Un cane pastore sordo ha imparato la lingua dei segni

Il caso di Peggy dimostra le doti intellettive dei cani anche in caso insorgano difficoltà fisiche

cane pastore sordo impara lingua dei segni 

AGI - Si chiama Peggy, è un cane pastore diventato sordo e abbandonato alla Royal Society for the Prevention of Cruelty to Animals (RSPCA), un ente di beneficenza che opera in Inghilterra e nel Galles promuovendo il benessere degli animali, e che ha imparato a reagire alla lingua dei segni.
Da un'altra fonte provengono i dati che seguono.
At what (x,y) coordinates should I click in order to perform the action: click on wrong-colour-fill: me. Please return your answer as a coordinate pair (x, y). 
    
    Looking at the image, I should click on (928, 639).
Descritto in un approfondimento su BBC news, il caso di Peggy dimostra le doti intellettive dei cani anche in caso insorgano difficoltà fisiche. La cagnolina è un collie che nel 2018, dopo aver perso l’udito, è stata consegnata all’ente di beneficenza, dove lavorava Chloe Shorten, che l’ha adottata e portata al proprio terreno.

Sapevamo che Peggy voleva lavorare – afferma Shorten – abbiamo iniziato a insegnarle il linguaggio dei segni e a introdurla agli altri due cani da pastore che avevamo”. Gli educatori hanno iniziato insegnando alla cagnolina a guardare le mani.

“Abbiamo usato rinforzi ripetitivi e positivi, e invece di abbinare un comando verbale a un'azione – continua l’esperta – usavamo un gesto”. Con l'aiuto di un addestratore di cani da pastore, Peggy ha imparato a comprendere le indicazioni e a capire l’affetto e il riconoscimento dei nuovi padroni, manifestati tramite una serie di gesti. La cagnolina ha ora dieci anni e spesso si lancia in corse forsennate per il terreno degli Shorten, tanto che i proprietari le fanno indossare un localizzatore GPS perché, non sentendo i richiami, tende lasciarsi trasportare dall’euforia.

“È incredibile vederla con questa nuova prospettiva di vita – conclude Chloe Shorten – è la dimostrazione che si possono insegnare nuove nozioni a un cane nonostante la sua età o le sue difficoltà fisiche”.